Ogura: I’ve worked in football for 30 years
Living in a pressure-cooker environment that is the Lions job is one Tsutomu Ogura believes he will thrive in, as the Japanese coach will draw on his experiences at J.League sides Tokyo Verdy and Yokohama Marinos.
Ogura, 57, was unveiled by the Football Association of Singapore (FAS) on Feb 1 as the new director for both the senior and Under-22 men’s teams. Besides coaching the Lions, he will oversee the U-22 side’s performances and its coach.
His career in football started in 1989 as coach in his hometown of Osaka at the Doshisha Kori High School and it has included roles as head coach, assistant coach and as a sporting director at Yokohama from 2018-2021, a spell which saw Ange Postecoglou – now Tottenham Hotspur manager – guide the club to their first J. League title in 15 years in 2019.
Ogura said: “For about 30 years, there is always pressure. When I was sporting director in Yokohama, in the first year we were.... close to relegation to the second division.
“Every day, there was pressure from the president, pressure from the sponsors and pressure from the fans. People were saying change the coach. At that moment, do you know who was the coach? Ange Postecoglou. In the second year, we were champions.”
He noted that he had a similar experience whilst an assistant at Verdy, who gained promotion to the Japanese top tier last season.
He said: “Verdy does not have a big budget. We played against Shimizu S-Pulse (during the promotion playoff)...who have three times the budget as us. On the pitch, budget is not so important. What is important is being one team. That is the mentality I have. I enjoy the pressure.”
In the 2023 J.League 2 playoff final last December, Verdy scored a penalty in stoppage time to secure a 1-1 draw against S-Pulse, gaining promotion to the top tier for the first time since 2008.
Referencing that nervy finish, Ogura said the key was the players’ fighting spirit. He added: “The player’s attitude must be one where they never give up. Look at Malaysia in the Asian Cup. Down 2-3 to South Korea and they made it 3-3 in the last minute.
“In Verdy, during the playoff, we were down 1-0. But suddenly we had a penalty in the last minute of the game, we drew and we went up. This is magical and people will say it is a miracle but it is a result of hard work.
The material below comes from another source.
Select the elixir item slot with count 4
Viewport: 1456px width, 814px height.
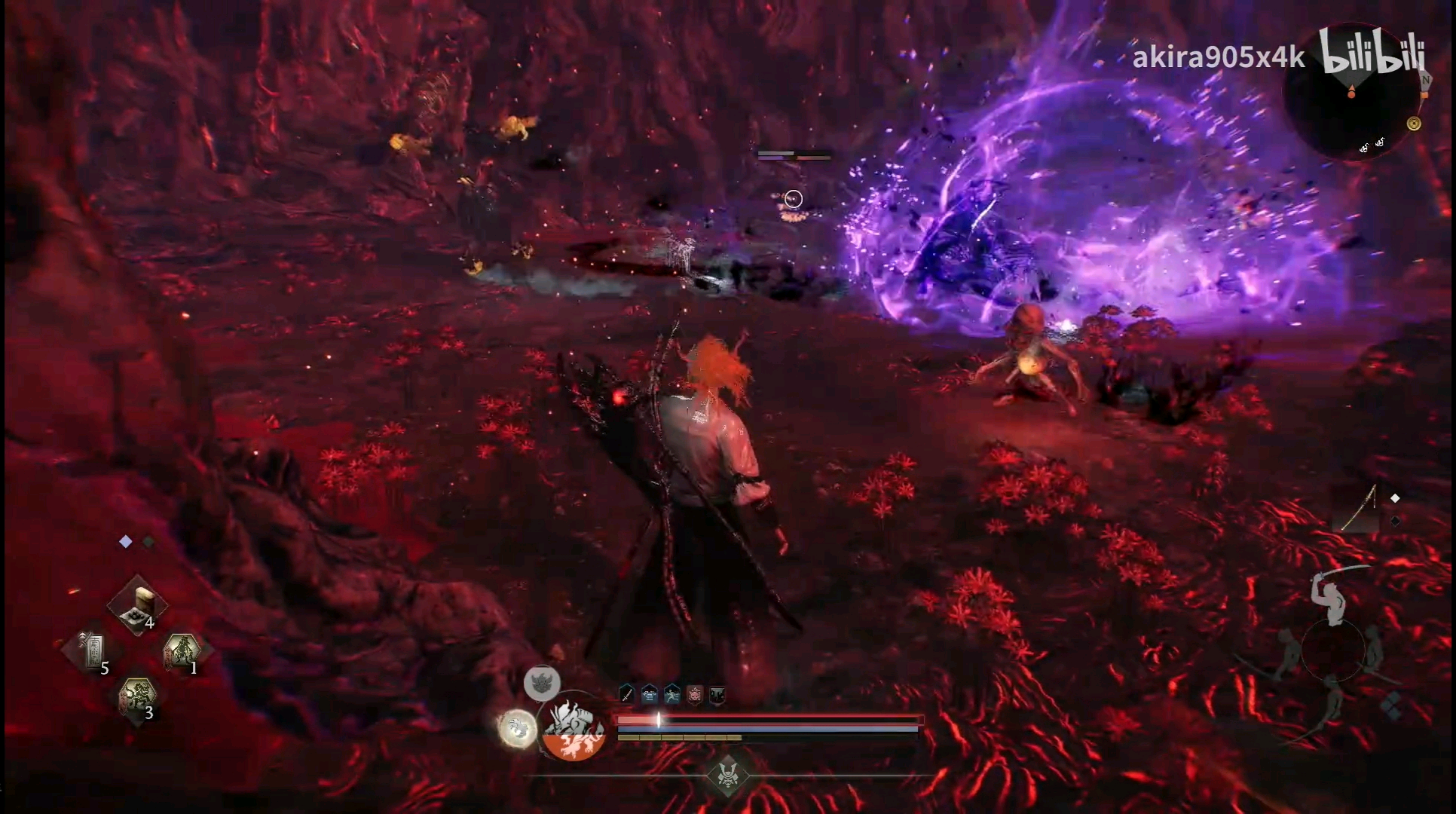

“We must excite, we must make the fans feel it in their heart that they want to support us. Speaking is easy but doing is difficult, I know. My confidence in why I can do this is because I have worked for a long time as a coach. I know what we need to change because of my experience.”
But before Ogura starts to inject fight in the squad, he must form one. He has insisted it will be a clean slate for everyone. His first assignment will be the World Cup qualifiers against China – at home on March 21 and away on March 26. There is also the AFF Championship, expected to run from late November to December in a home-and-away format.
The 2023 season ended with the Singapore Cup final on Dec 9 and most local players have just returned to pre-season training with their Singapore Premier League (SPL) clubs in the last two weeks. Ogura plans to observe some of these sessions.
A pre-season tournament for the clubs in late February is also being planned before Ogura calls up his first squad for a centralised training camp expected to run from March 10-18.
Japanese football journalist Yoichi Igawa said fans here can expect a distinctive style on the pitch. He said: “When it comes to philosophy, it is an attacking-minded one due to his days with Postecoglou at Marinos and this approach would be similar to how he conducts his training.”
Verdy season ticket holder Lewis White, 40, said Ogura had a “no-nonsense presence” and urged the local fraternity to be patient. He said: “He’ll focus on building a solid unit that closes down the opposition quickly, recycles possession when there are no clear opportunities to go forward, and makes sure they constantly work and work to make themselves very tough to break down.
“If he goes with this approach, he’ll make Singapore a difficult team to beat.
“But it won’t be free-flowing stuff: fans should be patient and trust the system. This might frustrate supporters at times but it could lead to results if you’re working with a team with limited resources.”